Saved data entries:
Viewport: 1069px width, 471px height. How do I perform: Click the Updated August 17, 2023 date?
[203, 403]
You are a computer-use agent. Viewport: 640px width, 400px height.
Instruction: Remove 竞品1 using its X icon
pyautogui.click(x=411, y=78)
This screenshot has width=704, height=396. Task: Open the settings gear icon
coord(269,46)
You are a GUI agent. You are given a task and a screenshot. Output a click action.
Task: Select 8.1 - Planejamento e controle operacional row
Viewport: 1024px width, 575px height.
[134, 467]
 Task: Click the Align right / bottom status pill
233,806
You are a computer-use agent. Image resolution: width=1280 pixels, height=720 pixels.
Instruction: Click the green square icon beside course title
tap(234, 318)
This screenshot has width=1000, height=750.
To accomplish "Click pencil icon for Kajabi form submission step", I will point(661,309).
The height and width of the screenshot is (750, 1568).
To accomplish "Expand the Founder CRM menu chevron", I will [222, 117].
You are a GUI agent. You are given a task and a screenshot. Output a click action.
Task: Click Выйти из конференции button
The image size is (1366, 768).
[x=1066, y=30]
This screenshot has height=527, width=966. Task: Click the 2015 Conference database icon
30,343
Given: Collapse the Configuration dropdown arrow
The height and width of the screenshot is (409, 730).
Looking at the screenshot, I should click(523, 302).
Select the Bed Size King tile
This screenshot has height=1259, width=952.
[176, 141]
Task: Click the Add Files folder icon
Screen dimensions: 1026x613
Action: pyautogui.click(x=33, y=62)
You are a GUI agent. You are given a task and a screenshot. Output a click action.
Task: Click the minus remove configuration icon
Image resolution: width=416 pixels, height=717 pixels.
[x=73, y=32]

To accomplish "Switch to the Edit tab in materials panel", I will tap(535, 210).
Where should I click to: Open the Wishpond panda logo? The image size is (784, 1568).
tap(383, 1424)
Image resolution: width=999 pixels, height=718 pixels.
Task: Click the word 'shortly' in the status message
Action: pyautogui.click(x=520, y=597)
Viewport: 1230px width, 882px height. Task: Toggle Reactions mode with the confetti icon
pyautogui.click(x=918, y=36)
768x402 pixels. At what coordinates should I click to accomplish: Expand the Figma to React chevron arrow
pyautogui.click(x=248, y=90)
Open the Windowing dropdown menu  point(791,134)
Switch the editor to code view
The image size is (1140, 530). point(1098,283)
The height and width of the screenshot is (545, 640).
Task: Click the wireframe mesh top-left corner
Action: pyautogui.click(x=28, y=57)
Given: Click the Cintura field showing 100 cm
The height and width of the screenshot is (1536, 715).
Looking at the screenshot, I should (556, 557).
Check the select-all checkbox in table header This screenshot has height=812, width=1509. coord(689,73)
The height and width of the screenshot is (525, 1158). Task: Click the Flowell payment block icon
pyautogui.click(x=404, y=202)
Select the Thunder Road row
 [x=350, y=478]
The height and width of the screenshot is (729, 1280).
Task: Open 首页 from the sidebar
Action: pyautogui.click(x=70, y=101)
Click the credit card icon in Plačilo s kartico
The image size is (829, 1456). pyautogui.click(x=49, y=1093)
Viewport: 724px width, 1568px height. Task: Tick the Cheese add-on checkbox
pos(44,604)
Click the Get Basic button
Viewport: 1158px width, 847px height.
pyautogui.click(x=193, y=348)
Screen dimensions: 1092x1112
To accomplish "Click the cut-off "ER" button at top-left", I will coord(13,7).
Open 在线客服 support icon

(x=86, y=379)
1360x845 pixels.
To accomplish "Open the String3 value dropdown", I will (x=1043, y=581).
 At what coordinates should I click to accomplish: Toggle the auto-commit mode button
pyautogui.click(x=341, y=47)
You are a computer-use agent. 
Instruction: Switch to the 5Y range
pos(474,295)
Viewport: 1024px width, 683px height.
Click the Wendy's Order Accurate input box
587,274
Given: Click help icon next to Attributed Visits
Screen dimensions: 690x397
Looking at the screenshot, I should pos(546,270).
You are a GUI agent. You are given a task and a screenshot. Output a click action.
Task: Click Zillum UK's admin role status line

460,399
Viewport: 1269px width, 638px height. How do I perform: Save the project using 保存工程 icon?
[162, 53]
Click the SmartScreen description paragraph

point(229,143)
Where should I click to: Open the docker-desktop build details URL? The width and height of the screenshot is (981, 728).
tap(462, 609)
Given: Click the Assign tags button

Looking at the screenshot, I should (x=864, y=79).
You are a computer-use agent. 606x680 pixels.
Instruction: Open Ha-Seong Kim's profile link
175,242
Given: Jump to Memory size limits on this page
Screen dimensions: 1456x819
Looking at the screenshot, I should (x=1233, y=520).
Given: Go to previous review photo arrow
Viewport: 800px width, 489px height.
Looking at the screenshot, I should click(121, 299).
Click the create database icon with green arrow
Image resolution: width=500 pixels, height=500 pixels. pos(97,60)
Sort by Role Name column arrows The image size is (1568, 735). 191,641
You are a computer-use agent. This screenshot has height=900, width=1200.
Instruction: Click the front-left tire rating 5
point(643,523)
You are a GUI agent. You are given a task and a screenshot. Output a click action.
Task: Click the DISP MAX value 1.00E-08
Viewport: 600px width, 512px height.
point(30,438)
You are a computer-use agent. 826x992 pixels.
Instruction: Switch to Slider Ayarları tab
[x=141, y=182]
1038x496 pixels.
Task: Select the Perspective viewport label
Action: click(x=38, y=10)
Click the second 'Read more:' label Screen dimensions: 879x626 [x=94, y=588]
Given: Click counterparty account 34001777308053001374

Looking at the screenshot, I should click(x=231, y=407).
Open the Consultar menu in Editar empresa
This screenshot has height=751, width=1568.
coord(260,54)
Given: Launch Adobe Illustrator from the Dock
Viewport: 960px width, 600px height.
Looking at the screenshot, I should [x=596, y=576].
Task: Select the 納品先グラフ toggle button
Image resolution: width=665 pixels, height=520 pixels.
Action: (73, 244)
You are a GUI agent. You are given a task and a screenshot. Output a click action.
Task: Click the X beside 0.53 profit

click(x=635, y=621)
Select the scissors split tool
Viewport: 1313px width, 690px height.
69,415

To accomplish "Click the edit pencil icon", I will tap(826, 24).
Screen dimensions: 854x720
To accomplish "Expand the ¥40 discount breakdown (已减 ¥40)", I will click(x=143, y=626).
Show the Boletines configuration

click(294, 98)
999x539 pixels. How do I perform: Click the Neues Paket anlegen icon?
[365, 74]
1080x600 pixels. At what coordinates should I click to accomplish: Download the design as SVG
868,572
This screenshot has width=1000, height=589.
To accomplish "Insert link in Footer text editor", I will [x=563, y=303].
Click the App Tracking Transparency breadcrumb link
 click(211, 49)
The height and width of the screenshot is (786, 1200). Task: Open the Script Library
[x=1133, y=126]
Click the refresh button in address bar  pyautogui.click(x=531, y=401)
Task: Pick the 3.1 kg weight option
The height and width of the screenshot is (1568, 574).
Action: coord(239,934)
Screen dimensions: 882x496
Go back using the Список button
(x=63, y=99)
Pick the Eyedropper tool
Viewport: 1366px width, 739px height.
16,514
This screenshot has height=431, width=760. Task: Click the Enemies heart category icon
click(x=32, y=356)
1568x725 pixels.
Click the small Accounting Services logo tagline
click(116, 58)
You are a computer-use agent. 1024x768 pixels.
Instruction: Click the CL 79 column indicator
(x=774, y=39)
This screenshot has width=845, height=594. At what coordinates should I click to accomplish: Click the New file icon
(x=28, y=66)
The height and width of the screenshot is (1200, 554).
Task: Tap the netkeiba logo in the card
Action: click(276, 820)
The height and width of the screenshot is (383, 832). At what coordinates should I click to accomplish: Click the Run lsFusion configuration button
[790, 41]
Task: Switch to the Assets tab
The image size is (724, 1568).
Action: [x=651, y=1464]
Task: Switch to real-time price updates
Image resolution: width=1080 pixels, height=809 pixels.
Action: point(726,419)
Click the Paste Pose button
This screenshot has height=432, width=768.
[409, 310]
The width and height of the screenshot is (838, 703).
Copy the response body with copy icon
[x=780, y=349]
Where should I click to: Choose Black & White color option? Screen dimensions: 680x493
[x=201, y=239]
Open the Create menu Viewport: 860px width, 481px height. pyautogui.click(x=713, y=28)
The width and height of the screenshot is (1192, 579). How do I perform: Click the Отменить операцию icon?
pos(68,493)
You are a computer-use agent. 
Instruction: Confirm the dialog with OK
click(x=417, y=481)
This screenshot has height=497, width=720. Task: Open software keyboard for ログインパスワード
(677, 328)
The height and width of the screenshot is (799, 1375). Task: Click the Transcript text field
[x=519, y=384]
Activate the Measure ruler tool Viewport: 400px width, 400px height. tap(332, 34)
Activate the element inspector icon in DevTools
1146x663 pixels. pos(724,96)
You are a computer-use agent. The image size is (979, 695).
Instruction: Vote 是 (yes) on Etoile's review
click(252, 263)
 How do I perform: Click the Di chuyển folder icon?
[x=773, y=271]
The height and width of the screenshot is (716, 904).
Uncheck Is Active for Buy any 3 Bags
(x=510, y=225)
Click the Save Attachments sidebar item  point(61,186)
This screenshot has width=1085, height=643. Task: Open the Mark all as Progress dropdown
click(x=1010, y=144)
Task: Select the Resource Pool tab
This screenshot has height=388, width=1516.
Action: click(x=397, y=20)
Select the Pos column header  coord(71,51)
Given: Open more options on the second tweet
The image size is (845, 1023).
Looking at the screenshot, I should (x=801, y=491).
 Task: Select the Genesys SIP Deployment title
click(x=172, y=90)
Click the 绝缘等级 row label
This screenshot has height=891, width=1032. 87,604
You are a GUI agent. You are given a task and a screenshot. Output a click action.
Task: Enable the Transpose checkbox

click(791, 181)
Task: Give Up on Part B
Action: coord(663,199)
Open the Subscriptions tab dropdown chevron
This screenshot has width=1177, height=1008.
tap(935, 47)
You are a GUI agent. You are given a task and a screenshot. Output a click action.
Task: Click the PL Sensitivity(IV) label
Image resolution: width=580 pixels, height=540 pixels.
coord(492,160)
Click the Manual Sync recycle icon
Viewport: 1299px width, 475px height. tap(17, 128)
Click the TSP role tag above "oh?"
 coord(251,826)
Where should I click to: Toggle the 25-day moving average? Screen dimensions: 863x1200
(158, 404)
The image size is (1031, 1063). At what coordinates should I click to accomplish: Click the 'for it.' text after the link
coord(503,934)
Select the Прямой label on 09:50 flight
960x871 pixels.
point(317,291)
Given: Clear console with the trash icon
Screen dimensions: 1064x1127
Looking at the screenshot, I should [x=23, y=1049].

Instructions for the task —
Copy out, word for word, the part of the entries above that begins at the line with "Where should I click to: Open the docker-desktop" and ends at the line with "You are a computer-use agent. 606x680 pixels.", including both.

Exercise answer —
Where should I click to: Open the docker-desktop build details URL? The width and height of the screenshot is (981, 728).
tap(462, 609)
Given: Click the Assign tags button

Looking at the screenshot, I should (x=864, y=79).
You are a computer-use agent. 606x680 pixels.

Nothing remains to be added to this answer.